## WHAT THE TASK ASKS
Before doing anything else, copy the entries below exactly.

··· DATA EXTRACT

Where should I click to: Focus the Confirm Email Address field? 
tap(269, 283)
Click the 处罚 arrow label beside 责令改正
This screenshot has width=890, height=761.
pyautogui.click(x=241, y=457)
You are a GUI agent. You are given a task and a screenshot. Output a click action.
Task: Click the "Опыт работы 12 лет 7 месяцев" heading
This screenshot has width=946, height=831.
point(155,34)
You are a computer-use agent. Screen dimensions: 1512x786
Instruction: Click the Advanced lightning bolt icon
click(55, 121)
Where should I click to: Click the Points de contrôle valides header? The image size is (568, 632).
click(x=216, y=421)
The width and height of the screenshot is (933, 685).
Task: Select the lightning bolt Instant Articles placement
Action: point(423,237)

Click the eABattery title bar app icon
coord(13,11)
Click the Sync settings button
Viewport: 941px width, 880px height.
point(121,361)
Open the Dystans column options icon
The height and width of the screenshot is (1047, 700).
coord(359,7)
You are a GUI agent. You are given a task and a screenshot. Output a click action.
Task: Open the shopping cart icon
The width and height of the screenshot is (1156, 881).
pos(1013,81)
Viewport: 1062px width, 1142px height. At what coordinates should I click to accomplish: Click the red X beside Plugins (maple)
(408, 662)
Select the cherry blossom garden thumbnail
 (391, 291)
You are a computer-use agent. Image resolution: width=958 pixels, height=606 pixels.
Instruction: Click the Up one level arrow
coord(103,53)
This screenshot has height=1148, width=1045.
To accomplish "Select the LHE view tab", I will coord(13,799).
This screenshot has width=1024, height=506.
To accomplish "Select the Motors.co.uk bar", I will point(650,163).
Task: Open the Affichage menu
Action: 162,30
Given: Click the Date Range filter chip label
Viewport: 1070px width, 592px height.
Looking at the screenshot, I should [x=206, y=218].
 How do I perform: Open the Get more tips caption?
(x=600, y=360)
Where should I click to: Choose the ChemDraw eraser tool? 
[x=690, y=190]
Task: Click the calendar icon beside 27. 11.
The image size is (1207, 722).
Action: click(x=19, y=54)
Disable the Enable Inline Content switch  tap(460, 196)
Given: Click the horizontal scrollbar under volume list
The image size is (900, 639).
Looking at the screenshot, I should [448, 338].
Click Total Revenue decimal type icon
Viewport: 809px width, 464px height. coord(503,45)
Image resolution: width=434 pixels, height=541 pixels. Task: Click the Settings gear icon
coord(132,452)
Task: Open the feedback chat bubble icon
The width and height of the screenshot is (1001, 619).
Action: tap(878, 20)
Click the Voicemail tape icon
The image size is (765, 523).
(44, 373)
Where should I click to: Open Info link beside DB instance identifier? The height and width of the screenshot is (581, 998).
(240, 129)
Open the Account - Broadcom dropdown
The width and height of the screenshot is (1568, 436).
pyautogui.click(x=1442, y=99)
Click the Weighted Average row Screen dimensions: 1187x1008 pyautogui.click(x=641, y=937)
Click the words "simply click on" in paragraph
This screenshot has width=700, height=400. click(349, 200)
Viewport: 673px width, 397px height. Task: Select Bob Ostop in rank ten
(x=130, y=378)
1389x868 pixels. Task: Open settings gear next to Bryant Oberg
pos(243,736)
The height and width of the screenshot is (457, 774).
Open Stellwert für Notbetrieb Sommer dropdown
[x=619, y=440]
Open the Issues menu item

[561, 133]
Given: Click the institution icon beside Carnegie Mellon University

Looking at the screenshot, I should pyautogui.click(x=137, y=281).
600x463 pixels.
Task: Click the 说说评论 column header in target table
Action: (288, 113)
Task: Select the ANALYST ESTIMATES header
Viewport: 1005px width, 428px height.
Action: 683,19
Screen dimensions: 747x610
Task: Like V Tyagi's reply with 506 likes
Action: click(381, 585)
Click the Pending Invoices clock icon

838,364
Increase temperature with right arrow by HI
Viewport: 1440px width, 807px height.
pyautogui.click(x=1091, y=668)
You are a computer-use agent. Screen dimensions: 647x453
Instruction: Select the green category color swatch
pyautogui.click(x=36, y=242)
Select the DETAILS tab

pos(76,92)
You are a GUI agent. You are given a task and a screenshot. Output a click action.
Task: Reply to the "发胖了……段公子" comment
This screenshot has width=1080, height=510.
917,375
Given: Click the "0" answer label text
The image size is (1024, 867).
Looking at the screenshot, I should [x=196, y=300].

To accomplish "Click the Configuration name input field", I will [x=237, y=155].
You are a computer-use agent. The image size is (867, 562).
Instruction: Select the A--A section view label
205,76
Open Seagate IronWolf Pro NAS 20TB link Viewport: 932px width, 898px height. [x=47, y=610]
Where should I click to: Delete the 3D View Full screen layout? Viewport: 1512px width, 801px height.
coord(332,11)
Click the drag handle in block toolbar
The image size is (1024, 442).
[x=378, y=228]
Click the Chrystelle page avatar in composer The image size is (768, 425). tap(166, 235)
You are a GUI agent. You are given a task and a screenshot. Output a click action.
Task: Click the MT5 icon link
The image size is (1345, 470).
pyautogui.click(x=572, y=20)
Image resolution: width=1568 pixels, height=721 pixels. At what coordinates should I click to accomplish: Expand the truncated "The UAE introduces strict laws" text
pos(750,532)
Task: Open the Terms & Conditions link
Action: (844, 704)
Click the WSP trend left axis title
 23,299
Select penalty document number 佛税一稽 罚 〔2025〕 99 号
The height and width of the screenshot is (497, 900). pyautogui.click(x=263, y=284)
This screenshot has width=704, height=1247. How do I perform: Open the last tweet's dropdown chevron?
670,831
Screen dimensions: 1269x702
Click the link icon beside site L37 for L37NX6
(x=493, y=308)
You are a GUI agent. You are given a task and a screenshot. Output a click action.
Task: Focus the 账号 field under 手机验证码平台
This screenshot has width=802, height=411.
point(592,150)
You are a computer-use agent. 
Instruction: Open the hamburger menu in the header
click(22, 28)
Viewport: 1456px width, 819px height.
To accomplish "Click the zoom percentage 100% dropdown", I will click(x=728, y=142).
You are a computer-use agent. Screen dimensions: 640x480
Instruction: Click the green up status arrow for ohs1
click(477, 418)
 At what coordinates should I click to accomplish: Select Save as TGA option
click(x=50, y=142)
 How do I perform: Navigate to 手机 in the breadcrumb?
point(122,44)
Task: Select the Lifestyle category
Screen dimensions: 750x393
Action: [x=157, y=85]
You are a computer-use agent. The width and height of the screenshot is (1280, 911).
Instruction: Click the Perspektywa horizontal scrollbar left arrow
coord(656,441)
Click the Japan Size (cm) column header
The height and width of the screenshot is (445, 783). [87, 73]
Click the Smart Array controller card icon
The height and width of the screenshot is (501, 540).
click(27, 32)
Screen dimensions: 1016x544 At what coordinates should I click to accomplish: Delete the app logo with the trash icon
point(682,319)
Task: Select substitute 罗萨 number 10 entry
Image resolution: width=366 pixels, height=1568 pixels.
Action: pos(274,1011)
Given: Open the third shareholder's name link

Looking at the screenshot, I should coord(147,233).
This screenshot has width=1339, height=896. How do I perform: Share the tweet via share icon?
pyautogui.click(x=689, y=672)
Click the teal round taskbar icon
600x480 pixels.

······

## WRITTEN RESPONSE
Where should I click to: Focus the Confirm Email Address field? 
tap(269, 283)
Click the 处罚 arrow label beside 责令改正
This screenshot has width=890, height=761.
pyautogui.click(x=241, y=457)
You are a GUI agent. You are given a task and a screenshot. Output a click action.
Task: Click the "Опыт работы 12 лет 7 месяцев" heading
This screenshot has width=946, height=831.
point(155,34)
You are a computer-use agent. Screen dimensions: 1512x786
Instruction: Click the Advanced lightning bolt icon
click(55, 121)
Where should I click to: Click the Points de contrôle valides header? The image size is (568, 632).
click(x=216, y=421)
The width and height of the screenshot is (933, 685).
Task: Select the lightning bolt Instant Articles placement
Action: point(423,237)

Click the eABattery title bar app icon
coord(13,11)
Click the Sync settings button
Viewport: 941px width, 880px height.
point(121,361)
Open the Dystans column options icon
The height and width of the screenshot is (1047, 700).
coord(359,7)
You are a GUI agent. You are given a task and a screenshot. Output a click action.
Task: Open the shopping cart icon
The width and height of the screenshot is (1156, 881).
pos(1013,81)
Viewport: 1062px width, 1142px height. At what coordinates should I click to accomplish: Click the red X beside Plugins (maple)
(408, 662)
Select the cherry blossom garden thumbnail
 (391, 291)
You are a computer-use agent. Image resolution: width=958 pixels, height=606 pixels.
Instruction: Click the Up one level arrow
coord(103,53)
This screenshot has height=1148, width=1045.
To accomplish "Select the LHE view tab", I will coord(13,799).
This screenshot has width=1024, height=506.
To accomplish "Select the Motors.co.uk bar", I will point(650,163).
Task: Open the Affichage menu
Action: 162,30
Given: Click the Date Range filter chip label
Viewport: 1070px width, 592px height.
Looking at the screenshot, I should [x=206, y=218].
 How do I perform: Open the Get more tips caption?
(x=600, y=360)
Where should I click to: Choose the ChemDraw eraser tool? 
[x=690, y=190]
Task: Click the calendar icon beside 27. 11.
The image size is (1207, 722).
Action: click(x=19, y=54)
Disable the Enable Inline Content switch  tap(460, 196)
Given: Click the horizontal scrollbar under volume list
The image size is (900, 639).
Looking at the screenshot, I should [448, 338].
Click Total Revenue decimal type icon
Viewport: 809px width, 464px height. coord(503,45)
Image resolution: width=434 pixels, height=541 pixels. Task: Click the Settings gear icon
coord(132,452)
Task: Open the feedback chat bubble icon
The width and height of the screenshot is (1001, 619).
Action: tap(878, 20)
Click the Voicemail tape icon
The image size is (765, 523).
(44, 373)
Where should I click to: Open Info link beside DB instance identifier? The height and width of the screenshot is (581, 998).
(240, 129)
Open the Account - Broadcom dropdown
The width and height of the screenshot is (1568, 436).
pyautogui.click(x=1442, y=99)
Click the Weighted Average row Screen dimensions: 1187x1008 pyautogui.click(x=641, y=937)
Click the words "simply click on" in paragraph
This screenshot has width=700, height=400. click(349, 200)
Viewport: 673px width, 397px height. Task: Select Bob Ostop in rank ten
(x=130, y=378)
1389x868 pixels. Task: Open settings gear next to Bryant Oberg
pos(243,736)
The height and width of the screenshot is (457, 774).
Open Stellwert für Notbetrieb Sommer dropdown
[x=619, y=440]
Open the Issues menu item

[561, 133]
Given: Click the institution icon beside Carnegie Mellon University

Looking at the screenshot, I should pyautogui.click(x=137, y=281).
600x463 pixels.
Task: Click the 说说评论 column header in target table
Action: (288, 113)
Task: Select the ANALYST ESTIMATES header
Viewport: 1005px width, 428px height.
Action: 683,19
Screen dimensions: 747x610
Task: Like V Tyagi's reply with 506 likes
Action: click(381, 585)
Click the Pending Invoices clock icon

838,364
Increase temperature with right arrow by HI
Viewport: 1440px width, 807px height.
pyautogui.click(x=1091, y=668)
You are a computer-use agent. Screen dimensions: 647x453
Instruction: Select the green category color swatch
pyautogui.click(x=36, y=242)
Select the DETAILS tab

pos(76,92)
You are a GUI agent. You are given a task and a screenshot. Output a click action.
Task: Reply to the "发胖了……段公子" comment
This screenshot has width=1080, height=510.
917,375
Given: Click the "0" answer label text
The image size is (1024, 867).
Looking at the screenshot, I should [x=196, y=300].

To accomplish "Click the Configuration name input field", I will [x=237, y=155].
You are a computer-use agent. The image size is (867, 562).
Instruction: Select the A--A section view label
205,76
Open Seagate IronWolf Pro NAS 20TB link Viewport: 932px width, 898px height. [x=47, y=610]
Where should I click to: Delete the 3D View Full screen layout? Viewport: 1512px width, 801px height.
coord(332,11)
Click the drag handle in block toolbar
The image size is (1024, 442).
[x=378, y=228]
Click the Chrystelle page avatar in composer The image size is (768, 425). tap(166, 235)
You are a GUI agent. You are given a task and a screenshot. Output a click action.
Task: Click the MT5 icon link
The image size is (1345, 470).
pyautogui.click(x=572, y=20)
Image resolution: width=1568 pixels, height=721 pixels. At what coordinates should I click to accomplish: Expand the truncated "The UAE introduces strict laws" text
pos(750,532)
Task: Open the Terms & Conditions link
Action: (844, 704)
Click the WSP trend left axis title
 23,299
Select penalty document number 佛税一稽 罚 〔2025〕 99 号
The height and width of the screenshot is (497, 900). pyautogui.click(x=263, y=284)
This screenshot has width=704, height=1247. How do I perform: Open the last tweet's dropdown chevron?
670,831
Screen dimensions: 1269x702
Click the link icon beside site L37 for L37NX6
(x=493, y=308)
You are a GUI agent. You are given a task and a screenshot. Output a click action.
Task: Focus the 账号 field under 手机验证码平台
This screenshot has width=802, height=411.
point(592,150)
You are a computer-use agent. 
Instruction: Open the hamburger menu in the header
click(22, 28)
Viewport: 1456px width, 819px height.
To accomplish "Click the zoom percentage 100% dropdown", I will click(x=728, y=142).
You are a computer-use agent. Screen dimensions: 640x480
Instruction: Click the green up status arrow for ohs1
click(477, 418)
 At what coordinates should I click to accomplish: Select Save as TGA option
click(x=50, y=142)
 How do I perform: Navigate to 手机 in the breadcrumb?
point(122,44)
Task: Select the Lifestyle category
Screen dimensions: 750x393
Action: [x=157, y=85]
You are a computer-use agent. The width and height of the screenshot is (1280, 911).
Instruction: Click the Perspektywa horizontal scrollbar left arrow
coord(656,441)
Click the Japan Size (cm) column header
The height and width of the screenshot is (445, 783). [87, 73]
Click the Smart Array controller card icon
The height and width of the screenshot is (501, 540).
click(27, 32)
Screen dimensions: 1016x544 At what coordinates should I click to accomplish: Delete the app logo with the trash icon
point(682,319)
Task: Select substitute 罗萨 number 10 entry
Image resolution: width=366 pixels, height=1568 pixels.
Action: pos(274,1011)
Given: Open the third shareholder's name link

Looking at the screenshot, I should coord(147,233).
This screenshot has width=1339, height=896. How do I perform: Share the tweet via share icon?
pyautogui.click(x=689, y=672)
Click the teal round taskbar icon
600x480 pixels.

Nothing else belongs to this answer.